** START Text extract **

Hi, does someone have experience if two DC coupling capacitors in parallel sound better or not than one capacitor equal to their summed value?
This could be by mixing:
1) same type-same brand, or
2) same type-different brand, or
3) different type-different brand, or
4) same-type different values (1:1/10th)
Image property: (c) Philip I. Nelson "http://antiqueradio.org/recap.htm"
This could be by mixing:
1) same type-same brand, or
2) same type-different brand, or
3) different type-different brand, or
4) same-type different values (1:1/10th)
![recap14.jpg](https://antiqueradio.org/art/recap14.jpg)
Image property: (c) Philip I. Nelson "http://antiqueradio.org/recap.htm"
Two identical caps in parallel with very short (and identical) wiring would sound more or less exactly the same as one cap with twice the value of each.
Two different caps in parallel or with different length wires bring the risk of parallel resonances which could affect HF performance.
Making up a required cap value from two caps in parallel is likely to increase the surface area and so increase stray capacitance to other circuit nodes. Only a good idea when you need a specific value (e.g. RIAA network); not relevant to coupling caps as the value is never that critical. Why do you ask the question?
Two different caps in parallel or with different length wires bring the risk of parallel resonances which could affect HF performance.

** END Text extract **
** START Available records **

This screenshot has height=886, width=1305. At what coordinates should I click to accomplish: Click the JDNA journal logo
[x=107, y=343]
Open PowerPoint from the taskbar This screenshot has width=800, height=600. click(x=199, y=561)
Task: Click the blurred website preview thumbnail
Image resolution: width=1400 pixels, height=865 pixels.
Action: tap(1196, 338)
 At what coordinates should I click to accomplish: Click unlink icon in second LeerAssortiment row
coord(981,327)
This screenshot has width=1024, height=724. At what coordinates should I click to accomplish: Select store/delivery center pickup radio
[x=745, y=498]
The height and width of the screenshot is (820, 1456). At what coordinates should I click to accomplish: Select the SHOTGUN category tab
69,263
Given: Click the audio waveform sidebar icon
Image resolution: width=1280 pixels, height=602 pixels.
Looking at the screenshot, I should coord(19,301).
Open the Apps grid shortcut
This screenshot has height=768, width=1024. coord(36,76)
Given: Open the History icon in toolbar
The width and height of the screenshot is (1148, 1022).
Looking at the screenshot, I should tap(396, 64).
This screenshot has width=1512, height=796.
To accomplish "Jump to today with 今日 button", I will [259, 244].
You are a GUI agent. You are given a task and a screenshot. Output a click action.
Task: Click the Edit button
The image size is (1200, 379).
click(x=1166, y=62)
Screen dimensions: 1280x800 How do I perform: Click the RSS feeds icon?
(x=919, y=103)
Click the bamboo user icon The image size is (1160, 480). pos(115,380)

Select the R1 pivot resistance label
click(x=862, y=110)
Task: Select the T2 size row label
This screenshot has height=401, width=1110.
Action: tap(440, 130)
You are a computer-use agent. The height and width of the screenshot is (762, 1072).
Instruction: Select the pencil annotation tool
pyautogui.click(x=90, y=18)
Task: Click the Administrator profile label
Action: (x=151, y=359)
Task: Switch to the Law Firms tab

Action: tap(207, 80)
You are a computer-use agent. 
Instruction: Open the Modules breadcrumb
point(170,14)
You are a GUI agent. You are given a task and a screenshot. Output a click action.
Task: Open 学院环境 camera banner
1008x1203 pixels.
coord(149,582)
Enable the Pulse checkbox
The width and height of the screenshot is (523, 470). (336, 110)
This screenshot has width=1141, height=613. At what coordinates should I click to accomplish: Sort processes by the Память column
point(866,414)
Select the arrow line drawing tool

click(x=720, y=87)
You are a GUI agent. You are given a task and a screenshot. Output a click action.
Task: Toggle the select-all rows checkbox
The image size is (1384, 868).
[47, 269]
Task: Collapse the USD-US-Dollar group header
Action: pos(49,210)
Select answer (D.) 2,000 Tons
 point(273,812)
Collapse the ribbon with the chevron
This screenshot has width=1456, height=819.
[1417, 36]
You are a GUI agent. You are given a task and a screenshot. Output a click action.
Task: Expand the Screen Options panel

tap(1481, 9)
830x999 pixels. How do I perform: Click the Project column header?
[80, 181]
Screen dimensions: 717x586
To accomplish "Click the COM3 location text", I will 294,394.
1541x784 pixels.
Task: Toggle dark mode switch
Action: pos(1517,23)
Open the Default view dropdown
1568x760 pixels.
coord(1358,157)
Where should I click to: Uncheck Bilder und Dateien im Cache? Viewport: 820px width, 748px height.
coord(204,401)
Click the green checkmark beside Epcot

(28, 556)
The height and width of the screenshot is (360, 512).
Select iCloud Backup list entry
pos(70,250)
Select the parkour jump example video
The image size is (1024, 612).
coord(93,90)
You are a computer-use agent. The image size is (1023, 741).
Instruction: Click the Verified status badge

** END Available records **

- Instructions -
1 – Copy the capacitor discussion between "Two identical caps" and "ask the question?", inclusive.
2 – In the listing, change "Edit" to "Save" and give only the lines between the lines holding "Given: Open the History icon in toolbar" and "point(170,14)", inclusive, with everything else unchanged.

- The replies -
1 –
Two identical caps in parallel with very short (and identical) wiring would sound more or less exactly the same as one cap with twice the value of each.
Two different caps in parallel or with different length wires bring the risk of parallel resonances which could affect HF performance.
Making up a required cap value from two caps in parallel is likely to increase the surface area and so increase stray capacitance to other circuit nodes. Only a good idea when you need a specific value (e.g. RIAA network); not relevant to coupling caps as the value is never that critical. Why do you ask the question?

2 –
Given: Open the History icon in toolbar
The width and height of the screenshot is (1148, 1022).
Looking at the screenshot, I should tap(396, 64).
This screenshot has width=1512, height=796.
To accomplish "Jump to today with 今日 button", I will [259, 244].
You are a GUI agent. You are given a task and a screenshot. Output a click action.
Task: Click the Save button
The image size is (1200, 379).
click(x=1166, y=62)
Screen dimensions: 1280x800 How do I perform: Click the RSS feeds icon?
(x=919, y=103)
Click the bamboo user icon The image size is (1160, 480). pos(115,380)

Select the R1 pivot resistance label
click(x=862, y=110)
Task: Select the T2 size row label
This screenshot has height=401, width=1110.
Action: tap(440, 130)
You are a computer-use agent. The height and width of the screenshot is (762, 1072).
Instruction: Select the pencil annotation tool
pyautogui.click(x=90, y=18)
Task: Click the Administrator profile label
Action: (x=151, y=359)
Task: Switch to the Law Firms tab

Action: tap(207, 80)
You are a computer-use agent. 
Instruction: Open the Modules breadcrumb
point(170,14)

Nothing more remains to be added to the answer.